I’m not completely sure what has caused the problem that others have experienced, but I had great success with this sand. As one reviewer pointed out, it’s not “sand” per se, but a mixture that looks like sand and hardens like cement when cured. We have a 12’ x 4’ granite block walkway that was set straight in the dirt years before we purchased the home. We dug the blocks out, laid a base, and reset them; we had no choice but to leave a fairly large gap in-between the blocks, as that’s how they were laid out originally and there weren’t any spares laying around the yard. Now this is where I had to go a little off the stated directions; first, it says the maximum joint width is 1.5 inches, but we had a few joints that were closer to 2”. Second, forget using a leaf blower to clear off the sand after settling it into the pavers, because no matter how low the speed or how hard you try, you WILL end up blowing the sand out of the joints, so I just went with a small hand broom and brushed from one end of the walkway to the other. The granite blocks are about 4” thick, so that meant having to use multiple buckets of the sand and layering the applications. The first application was a little over 1” depth; I watered it in, let it cure, and then waited a few more days before putting the next layer down, repeated the process and applied the third layer, and the project was complete! What’s even better is that I tried this on some large and smaller cracks in the joints of our flagstone walkway, and it worked out great! The cracks are gone and the overall appearance of the walkway is much improved.

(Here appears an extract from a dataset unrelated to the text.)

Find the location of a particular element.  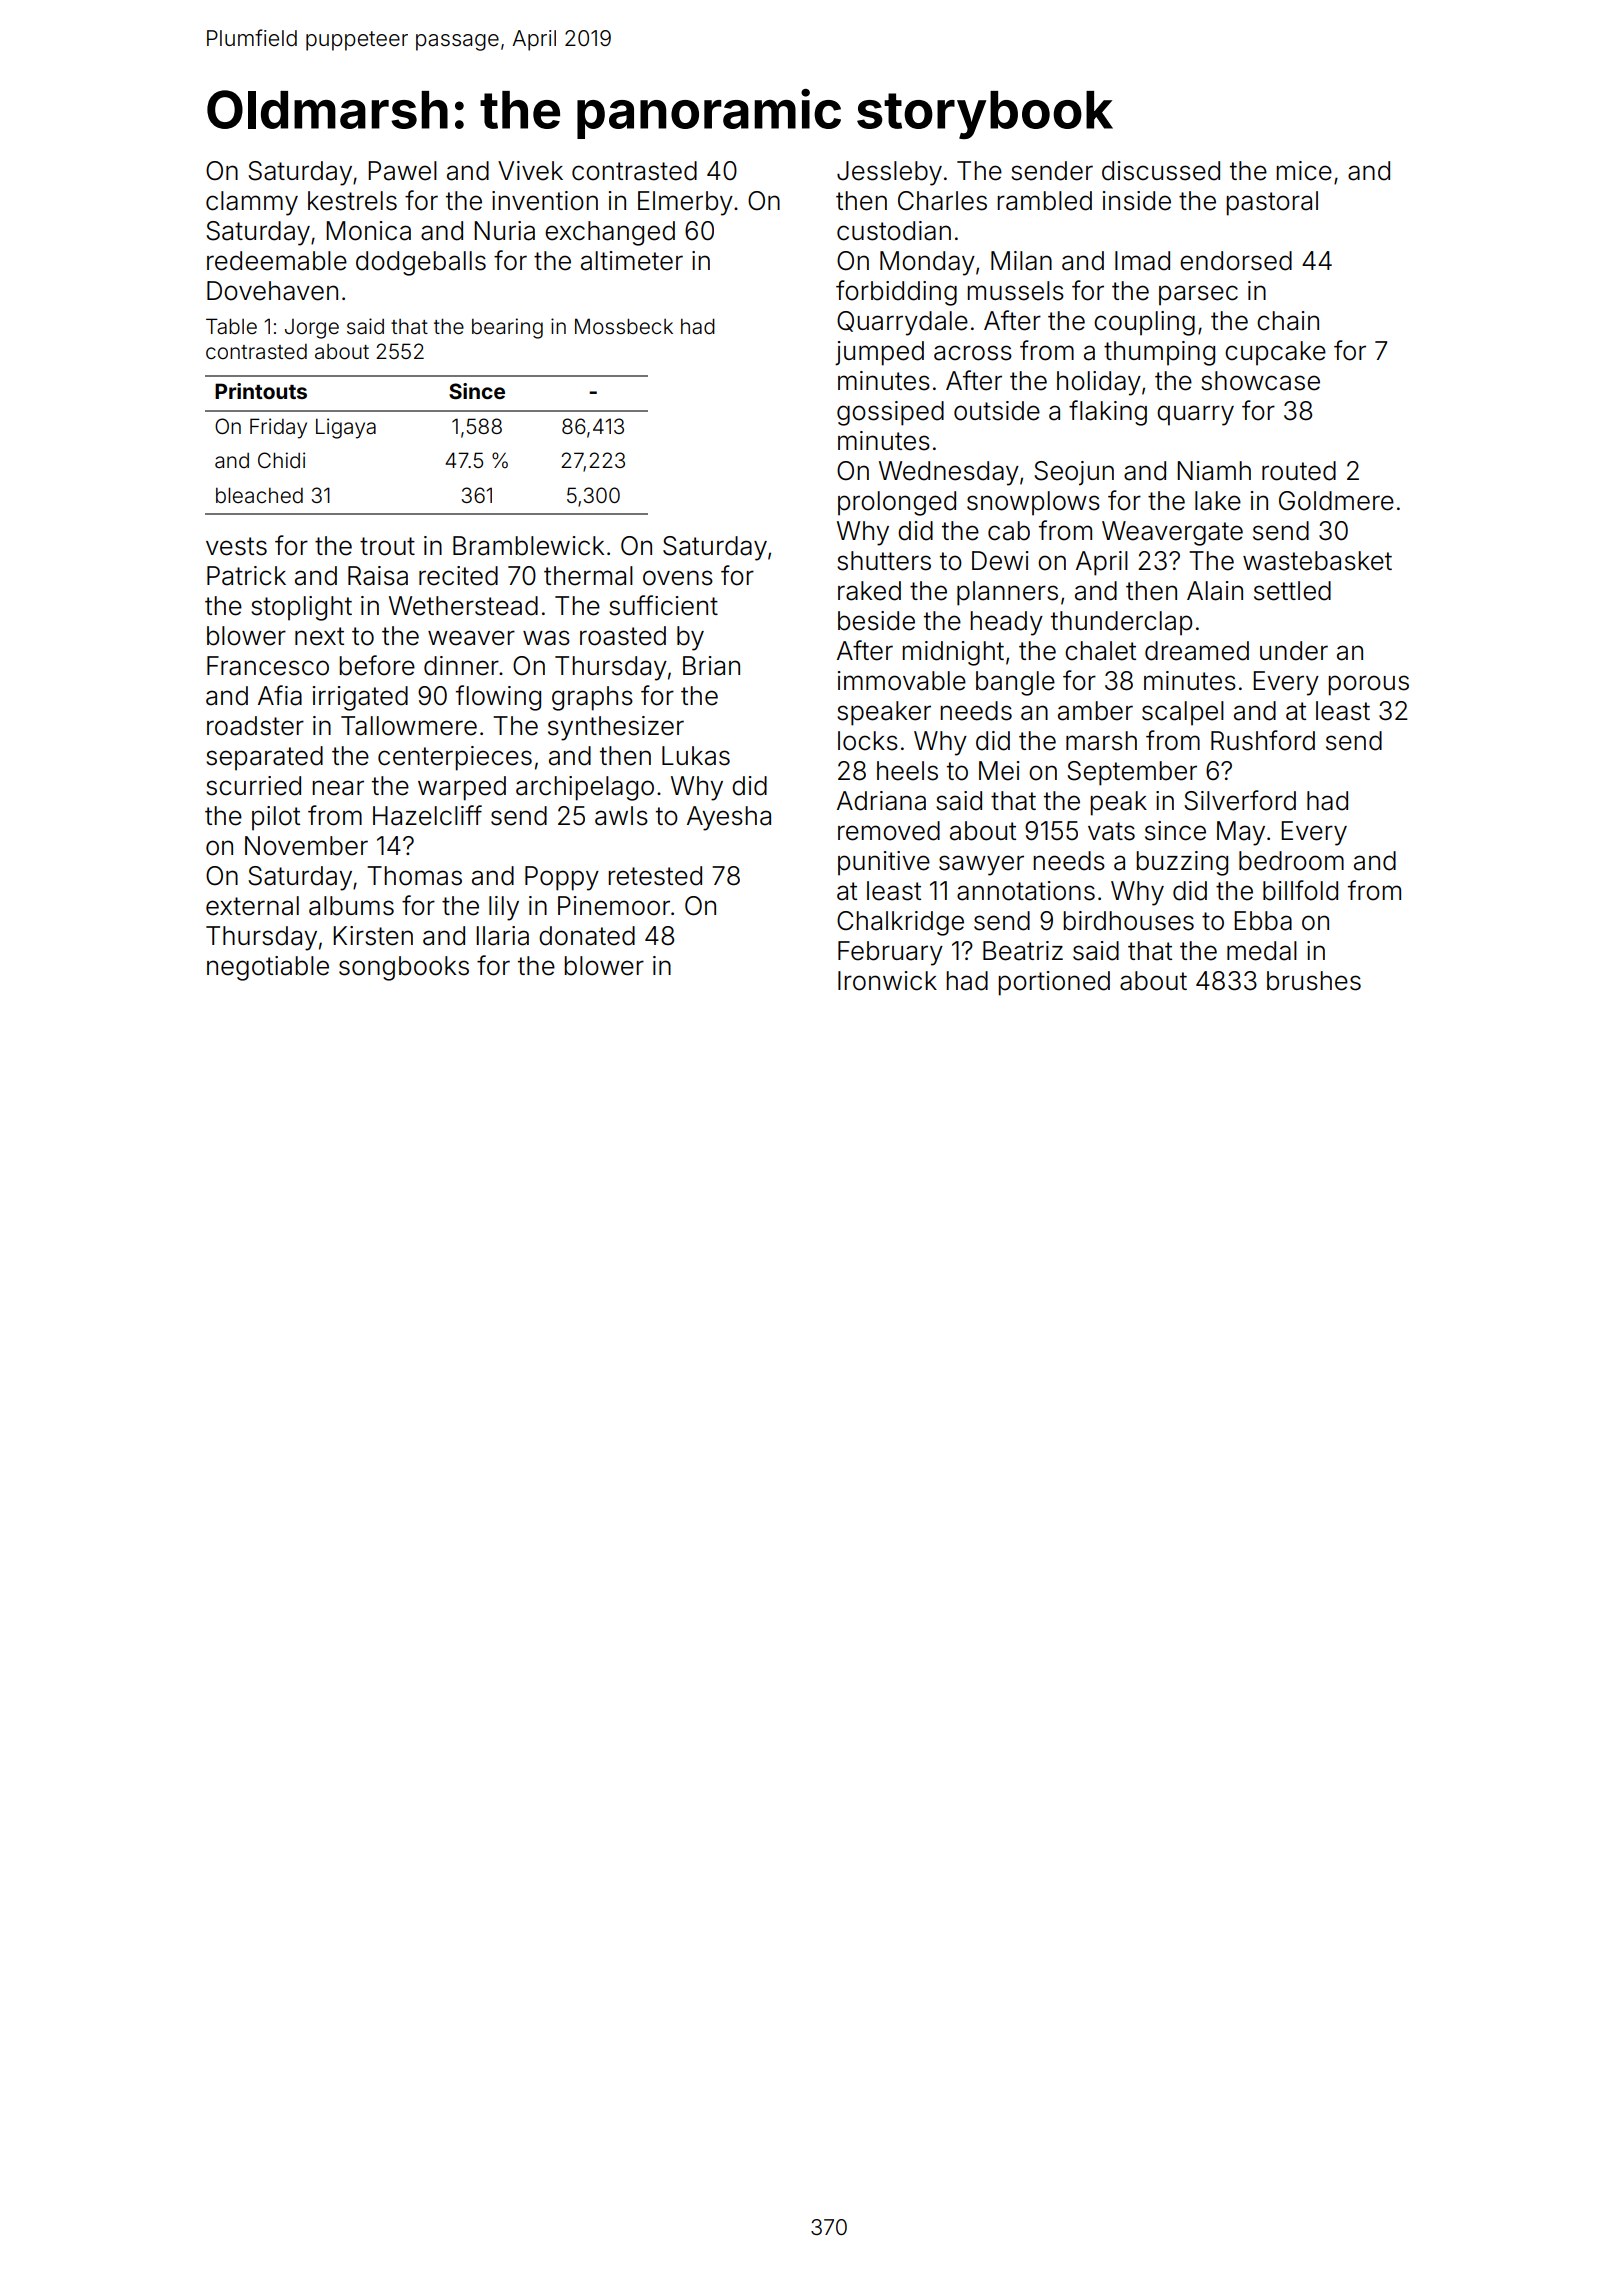

external is located at coordinates (252, 906).
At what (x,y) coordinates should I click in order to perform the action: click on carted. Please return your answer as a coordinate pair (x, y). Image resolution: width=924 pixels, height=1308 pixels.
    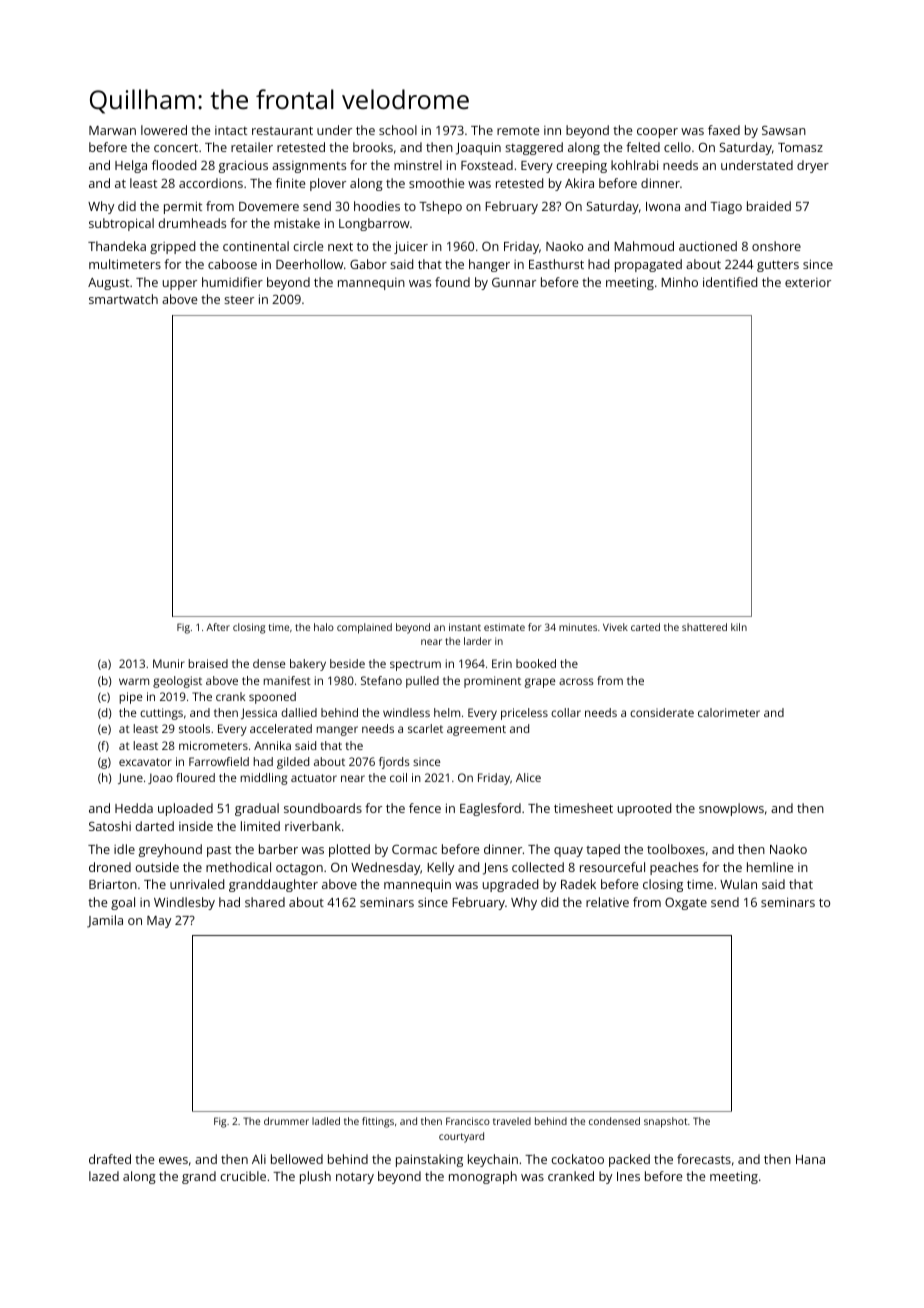
    Looking at the image, I should click on (645, 627).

Something to note is the instructions say to use a back-and-forth motion when spraying the sand with the hose nozzle’s “shower” setting – assuming you have a multi-function hose nozzle. I tried that initially, but found the setting knocked some of the sand out of the joints, so I used the “cone” setting and found it’s much more effective.
The only gripe I have is the inconsistency of color between buckets; the material from one bucket turned a sandstone color after being wet and cured, but another bucket was clearly more gray in color beforehand and dried a lighter shade (think North Carolina beach sand vs. Florida Gulf Coast beach sand, and you’ll understand what I mean). Luckily the lighter stuff was the top layer, so the end result didn’t affect the visible color consistency, but it’s something to be aware of if you need more than one bucket of the stuff.